Auch der Schrank war leer. Der Privatdetektiv klopfte erfolglos die Wände ab.
Dann verbrachte er fünf Minuten im Badezimmer, ohne etwas Besonderes zu entdecken – außer einer Spermien abtötenden Creme. Er fragte sich, wozu das gut sein könnte, denn es war fraglich, dass Shapiro seiner Schwester Umgang mit Männern gestattete. Er war sicherlich der einzige und konkurrenzlose »Mann in ihrem Leben«. Außer er hätte das Kräfteverhältnis zwischen den beiden völlig falsch eingeschätzt.
Brolin betrat das letzte und größte Zimmer auf der Etage. Auf einem Stuhl mehrere Männerhosen, darüber Wandregale mit zusammengefalteten Herren- und Damenkleidungsstücken. Gegenüber ein Doppelbett mit aufgeschlagenen Decken. Eigentlich das einzige benutzte Bett im ganzen Haus.
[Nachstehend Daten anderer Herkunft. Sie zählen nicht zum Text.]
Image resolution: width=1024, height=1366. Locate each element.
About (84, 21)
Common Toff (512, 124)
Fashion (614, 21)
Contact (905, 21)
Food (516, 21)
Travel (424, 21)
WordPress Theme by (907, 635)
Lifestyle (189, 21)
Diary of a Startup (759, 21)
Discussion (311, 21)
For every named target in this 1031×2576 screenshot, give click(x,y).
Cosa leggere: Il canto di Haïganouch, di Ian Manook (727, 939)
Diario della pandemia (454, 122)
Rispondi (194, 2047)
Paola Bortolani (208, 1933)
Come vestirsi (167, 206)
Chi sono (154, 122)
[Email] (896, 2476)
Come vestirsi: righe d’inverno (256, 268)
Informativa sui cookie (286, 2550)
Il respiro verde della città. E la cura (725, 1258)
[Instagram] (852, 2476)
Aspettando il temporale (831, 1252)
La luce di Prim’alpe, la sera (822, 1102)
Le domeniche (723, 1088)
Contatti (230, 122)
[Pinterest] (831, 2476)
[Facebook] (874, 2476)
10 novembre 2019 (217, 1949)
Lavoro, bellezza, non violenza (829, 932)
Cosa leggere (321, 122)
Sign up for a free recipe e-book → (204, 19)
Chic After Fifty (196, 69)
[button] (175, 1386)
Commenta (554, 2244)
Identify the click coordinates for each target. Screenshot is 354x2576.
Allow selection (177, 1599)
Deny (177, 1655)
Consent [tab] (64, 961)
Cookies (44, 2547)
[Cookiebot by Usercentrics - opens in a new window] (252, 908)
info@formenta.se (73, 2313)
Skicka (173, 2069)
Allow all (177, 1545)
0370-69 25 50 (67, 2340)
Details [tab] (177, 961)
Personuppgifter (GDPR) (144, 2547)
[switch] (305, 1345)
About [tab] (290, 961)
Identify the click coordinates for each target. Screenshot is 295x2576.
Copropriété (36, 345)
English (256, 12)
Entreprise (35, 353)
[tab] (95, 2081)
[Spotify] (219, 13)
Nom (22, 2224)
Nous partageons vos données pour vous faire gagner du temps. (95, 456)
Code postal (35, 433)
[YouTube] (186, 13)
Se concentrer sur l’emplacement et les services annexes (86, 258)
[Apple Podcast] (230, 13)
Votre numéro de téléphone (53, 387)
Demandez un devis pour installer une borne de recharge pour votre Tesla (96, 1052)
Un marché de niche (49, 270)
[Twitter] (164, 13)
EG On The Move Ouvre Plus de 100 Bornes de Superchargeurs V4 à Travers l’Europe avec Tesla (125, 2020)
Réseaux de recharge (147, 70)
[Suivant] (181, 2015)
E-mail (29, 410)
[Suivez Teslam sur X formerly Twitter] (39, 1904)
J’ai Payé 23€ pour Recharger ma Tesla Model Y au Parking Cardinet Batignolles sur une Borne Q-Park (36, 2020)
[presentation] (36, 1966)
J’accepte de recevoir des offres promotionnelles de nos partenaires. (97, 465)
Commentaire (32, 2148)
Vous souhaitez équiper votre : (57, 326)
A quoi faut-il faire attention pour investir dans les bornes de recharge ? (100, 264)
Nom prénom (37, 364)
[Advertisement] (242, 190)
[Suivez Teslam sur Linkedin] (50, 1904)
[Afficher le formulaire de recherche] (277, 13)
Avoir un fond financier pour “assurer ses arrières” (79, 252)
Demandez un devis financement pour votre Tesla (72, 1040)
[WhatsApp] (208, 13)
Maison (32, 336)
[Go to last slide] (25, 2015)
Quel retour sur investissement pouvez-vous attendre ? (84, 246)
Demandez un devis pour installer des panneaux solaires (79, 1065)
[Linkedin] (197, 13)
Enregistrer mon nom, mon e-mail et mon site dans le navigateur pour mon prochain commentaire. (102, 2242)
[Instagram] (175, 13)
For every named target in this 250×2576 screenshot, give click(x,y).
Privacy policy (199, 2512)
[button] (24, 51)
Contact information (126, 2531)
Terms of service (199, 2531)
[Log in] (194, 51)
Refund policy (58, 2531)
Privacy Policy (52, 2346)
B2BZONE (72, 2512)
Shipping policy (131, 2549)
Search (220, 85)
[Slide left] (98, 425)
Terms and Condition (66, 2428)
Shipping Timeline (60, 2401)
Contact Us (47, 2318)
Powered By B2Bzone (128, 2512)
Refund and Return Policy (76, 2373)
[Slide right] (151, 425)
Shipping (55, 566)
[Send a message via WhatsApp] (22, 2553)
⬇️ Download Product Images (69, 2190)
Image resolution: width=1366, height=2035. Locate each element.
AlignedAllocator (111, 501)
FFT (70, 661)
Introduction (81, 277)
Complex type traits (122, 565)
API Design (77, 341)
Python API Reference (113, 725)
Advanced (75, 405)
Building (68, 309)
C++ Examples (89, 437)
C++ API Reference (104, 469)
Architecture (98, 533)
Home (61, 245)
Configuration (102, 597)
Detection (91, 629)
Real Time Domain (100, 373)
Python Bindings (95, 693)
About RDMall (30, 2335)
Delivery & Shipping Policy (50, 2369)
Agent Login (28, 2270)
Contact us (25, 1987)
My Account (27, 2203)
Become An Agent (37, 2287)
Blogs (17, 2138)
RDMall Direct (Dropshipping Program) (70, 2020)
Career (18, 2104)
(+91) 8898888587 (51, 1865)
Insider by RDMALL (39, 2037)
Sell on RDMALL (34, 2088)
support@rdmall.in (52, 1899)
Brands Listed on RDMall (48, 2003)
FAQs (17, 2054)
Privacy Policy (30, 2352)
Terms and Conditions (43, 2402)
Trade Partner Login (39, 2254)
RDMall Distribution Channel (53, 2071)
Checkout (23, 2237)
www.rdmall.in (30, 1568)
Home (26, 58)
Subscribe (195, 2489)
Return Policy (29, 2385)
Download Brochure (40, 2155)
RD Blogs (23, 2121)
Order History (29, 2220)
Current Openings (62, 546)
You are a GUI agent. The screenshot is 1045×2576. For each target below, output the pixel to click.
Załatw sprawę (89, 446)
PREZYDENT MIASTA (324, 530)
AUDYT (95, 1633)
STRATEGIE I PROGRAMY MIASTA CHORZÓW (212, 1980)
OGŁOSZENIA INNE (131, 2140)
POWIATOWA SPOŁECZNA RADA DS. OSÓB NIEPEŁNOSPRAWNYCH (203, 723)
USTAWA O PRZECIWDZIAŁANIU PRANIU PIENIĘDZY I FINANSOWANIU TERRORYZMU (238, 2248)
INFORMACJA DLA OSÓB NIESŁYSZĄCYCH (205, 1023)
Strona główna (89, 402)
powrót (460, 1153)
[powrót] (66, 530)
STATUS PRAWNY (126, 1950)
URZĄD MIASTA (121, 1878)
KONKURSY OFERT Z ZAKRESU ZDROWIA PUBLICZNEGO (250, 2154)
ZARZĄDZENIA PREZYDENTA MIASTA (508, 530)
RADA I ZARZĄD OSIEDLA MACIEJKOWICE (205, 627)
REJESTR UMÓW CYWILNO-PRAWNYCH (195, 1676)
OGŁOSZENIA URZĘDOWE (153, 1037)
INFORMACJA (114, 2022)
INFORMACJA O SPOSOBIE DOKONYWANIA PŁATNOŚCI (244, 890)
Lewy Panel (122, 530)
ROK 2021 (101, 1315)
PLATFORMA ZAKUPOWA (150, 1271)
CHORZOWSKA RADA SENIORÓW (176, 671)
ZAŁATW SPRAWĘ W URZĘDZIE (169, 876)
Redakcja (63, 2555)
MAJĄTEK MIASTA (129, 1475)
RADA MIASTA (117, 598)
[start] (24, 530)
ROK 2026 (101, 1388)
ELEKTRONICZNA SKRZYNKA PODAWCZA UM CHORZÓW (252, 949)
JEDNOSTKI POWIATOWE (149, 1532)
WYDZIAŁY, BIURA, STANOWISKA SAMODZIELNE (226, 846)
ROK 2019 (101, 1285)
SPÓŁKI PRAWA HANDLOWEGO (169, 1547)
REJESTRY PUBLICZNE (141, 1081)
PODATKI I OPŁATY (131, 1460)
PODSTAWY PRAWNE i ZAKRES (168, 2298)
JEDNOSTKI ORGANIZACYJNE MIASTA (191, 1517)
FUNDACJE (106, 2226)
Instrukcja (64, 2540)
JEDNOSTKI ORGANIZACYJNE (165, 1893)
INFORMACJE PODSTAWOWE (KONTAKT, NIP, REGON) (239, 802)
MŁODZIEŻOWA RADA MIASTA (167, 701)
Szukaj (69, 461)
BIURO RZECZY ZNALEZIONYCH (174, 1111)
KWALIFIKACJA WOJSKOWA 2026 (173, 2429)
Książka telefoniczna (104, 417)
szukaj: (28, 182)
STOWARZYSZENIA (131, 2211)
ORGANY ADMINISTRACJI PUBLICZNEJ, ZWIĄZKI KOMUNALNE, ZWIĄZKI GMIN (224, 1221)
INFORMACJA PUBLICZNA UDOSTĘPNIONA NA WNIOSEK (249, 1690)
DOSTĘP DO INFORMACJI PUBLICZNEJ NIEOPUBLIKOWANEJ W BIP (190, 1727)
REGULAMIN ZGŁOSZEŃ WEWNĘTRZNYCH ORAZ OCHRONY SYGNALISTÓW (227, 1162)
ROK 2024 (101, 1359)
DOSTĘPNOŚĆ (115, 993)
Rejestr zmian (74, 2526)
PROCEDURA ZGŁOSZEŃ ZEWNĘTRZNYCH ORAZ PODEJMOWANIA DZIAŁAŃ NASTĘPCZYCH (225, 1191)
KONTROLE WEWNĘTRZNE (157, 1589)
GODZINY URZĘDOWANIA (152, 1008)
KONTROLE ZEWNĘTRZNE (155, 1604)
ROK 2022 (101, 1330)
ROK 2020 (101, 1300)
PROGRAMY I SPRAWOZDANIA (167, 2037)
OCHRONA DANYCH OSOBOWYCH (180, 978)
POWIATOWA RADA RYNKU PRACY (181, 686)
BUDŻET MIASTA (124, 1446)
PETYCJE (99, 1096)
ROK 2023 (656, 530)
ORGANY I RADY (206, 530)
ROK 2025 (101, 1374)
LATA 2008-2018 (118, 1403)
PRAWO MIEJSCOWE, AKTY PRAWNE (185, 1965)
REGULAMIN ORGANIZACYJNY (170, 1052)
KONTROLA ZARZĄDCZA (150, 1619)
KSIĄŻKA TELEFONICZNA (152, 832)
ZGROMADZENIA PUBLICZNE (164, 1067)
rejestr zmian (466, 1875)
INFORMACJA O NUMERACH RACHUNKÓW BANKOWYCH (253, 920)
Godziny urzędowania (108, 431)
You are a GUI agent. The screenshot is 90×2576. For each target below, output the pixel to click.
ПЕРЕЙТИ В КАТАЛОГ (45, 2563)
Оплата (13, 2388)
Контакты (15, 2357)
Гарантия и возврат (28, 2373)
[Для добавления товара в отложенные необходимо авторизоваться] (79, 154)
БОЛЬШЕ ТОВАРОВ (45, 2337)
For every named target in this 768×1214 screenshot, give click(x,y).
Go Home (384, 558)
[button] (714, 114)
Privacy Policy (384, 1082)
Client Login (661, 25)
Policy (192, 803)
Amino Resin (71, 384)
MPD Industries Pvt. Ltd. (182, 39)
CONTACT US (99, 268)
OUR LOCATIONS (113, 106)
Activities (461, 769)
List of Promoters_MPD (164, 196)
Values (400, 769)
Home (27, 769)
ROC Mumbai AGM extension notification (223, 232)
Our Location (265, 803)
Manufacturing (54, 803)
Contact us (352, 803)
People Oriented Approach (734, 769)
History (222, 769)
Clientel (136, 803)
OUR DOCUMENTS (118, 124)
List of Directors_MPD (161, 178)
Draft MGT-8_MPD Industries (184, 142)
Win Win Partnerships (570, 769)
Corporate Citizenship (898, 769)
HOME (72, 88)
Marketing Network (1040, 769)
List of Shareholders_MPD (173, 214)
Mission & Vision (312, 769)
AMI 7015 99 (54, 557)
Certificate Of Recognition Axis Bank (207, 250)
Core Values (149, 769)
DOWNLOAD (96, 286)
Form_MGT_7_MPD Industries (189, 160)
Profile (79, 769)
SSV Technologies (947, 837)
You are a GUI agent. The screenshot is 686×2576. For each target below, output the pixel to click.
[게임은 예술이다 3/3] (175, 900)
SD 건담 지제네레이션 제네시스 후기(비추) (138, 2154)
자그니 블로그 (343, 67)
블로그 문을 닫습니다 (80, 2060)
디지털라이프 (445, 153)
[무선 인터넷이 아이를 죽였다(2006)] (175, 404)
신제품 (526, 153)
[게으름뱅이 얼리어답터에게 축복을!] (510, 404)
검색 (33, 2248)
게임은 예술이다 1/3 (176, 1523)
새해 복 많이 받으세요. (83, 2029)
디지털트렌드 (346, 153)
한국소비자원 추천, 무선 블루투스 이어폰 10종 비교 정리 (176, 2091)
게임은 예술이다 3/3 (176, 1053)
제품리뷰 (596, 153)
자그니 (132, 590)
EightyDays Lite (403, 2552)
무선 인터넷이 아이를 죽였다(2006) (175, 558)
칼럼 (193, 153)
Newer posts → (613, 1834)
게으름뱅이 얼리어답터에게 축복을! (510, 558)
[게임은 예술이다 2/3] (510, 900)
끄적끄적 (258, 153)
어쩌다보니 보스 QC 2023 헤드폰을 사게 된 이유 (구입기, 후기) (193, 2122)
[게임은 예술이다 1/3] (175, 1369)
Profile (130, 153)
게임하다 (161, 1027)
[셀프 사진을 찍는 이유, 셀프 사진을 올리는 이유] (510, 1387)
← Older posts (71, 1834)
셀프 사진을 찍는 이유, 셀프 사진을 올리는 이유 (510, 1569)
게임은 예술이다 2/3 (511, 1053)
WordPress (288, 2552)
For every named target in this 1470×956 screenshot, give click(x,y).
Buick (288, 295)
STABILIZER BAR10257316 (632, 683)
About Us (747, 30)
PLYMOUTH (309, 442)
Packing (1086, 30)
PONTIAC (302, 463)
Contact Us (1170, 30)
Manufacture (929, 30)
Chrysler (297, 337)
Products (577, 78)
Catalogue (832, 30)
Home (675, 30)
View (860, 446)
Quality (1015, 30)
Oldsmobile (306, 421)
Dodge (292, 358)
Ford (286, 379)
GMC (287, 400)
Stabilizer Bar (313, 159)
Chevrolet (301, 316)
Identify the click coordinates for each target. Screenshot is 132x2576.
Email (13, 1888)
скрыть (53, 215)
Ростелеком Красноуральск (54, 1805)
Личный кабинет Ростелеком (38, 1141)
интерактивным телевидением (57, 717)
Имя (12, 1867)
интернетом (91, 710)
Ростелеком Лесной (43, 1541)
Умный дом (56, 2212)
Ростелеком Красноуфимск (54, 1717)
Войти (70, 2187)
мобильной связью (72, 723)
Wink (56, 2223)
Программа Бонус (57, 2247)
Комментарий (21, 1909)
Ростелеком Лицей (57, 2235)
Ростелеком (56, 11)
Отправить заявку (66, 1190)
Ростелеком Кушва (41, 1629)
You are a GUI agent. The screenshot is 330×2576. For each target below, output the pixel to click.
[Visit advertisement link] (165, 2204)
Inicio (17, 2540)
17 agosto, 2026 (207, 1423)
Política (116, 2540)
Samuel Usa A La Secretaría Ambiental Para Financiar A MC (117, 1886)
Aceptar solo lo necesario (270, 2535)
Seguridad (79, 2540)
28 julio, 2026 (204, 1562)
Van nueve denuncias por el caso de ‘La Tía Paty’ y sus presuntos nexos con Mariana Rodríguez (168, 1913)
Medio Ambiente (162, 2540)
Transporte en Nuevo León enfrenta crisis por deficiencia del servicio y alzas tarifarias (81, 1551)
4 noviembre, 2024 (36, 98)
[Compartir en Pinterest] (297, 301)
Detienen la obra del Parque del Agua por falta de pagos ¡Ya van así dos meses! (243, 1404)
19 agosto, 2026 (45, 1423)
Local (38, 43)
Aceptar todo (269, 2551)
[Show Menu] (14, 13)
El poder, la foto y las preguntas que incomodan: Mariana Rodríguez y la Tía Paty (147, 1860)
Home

Brolin schüttelte den Kopf.
Sie schlafen zusammen.
Am Boden mehrere Socken, eine Strumpfhose und Damenschuhe.
Brolin zuckte zusammen, als er ein Knistern in seinem Kopfhörer vernahm und dann Annabels Stimme: »Viertel vor eins, es wird Zeit, beeilen Sie sich. Alles in Ordnung?«
»Ja, ich bin fast fertig«, flüsterte er.
Hinter der Tür entdeckte er einen Schreibtisch, auf dem mehrere Sammelmappen, einige Bücher und lose Zettel lagen. Er blätterte sie schnell durch. Sie betrafen alle den Einkauf von Rindfleisch, den Verkauf und die Auslieferung in der Gegend. Bücher zum Thema Handel und erfolgreiche Firmenführung. Unter einem Stapel Papieren fand Brolin einen dicken Terminkalender, dessen Schloss fast platzte, so viele Werbeprospekte und Klebezettel steckten darin. Er schlug ihn auf und begann bei der laufenden Woche.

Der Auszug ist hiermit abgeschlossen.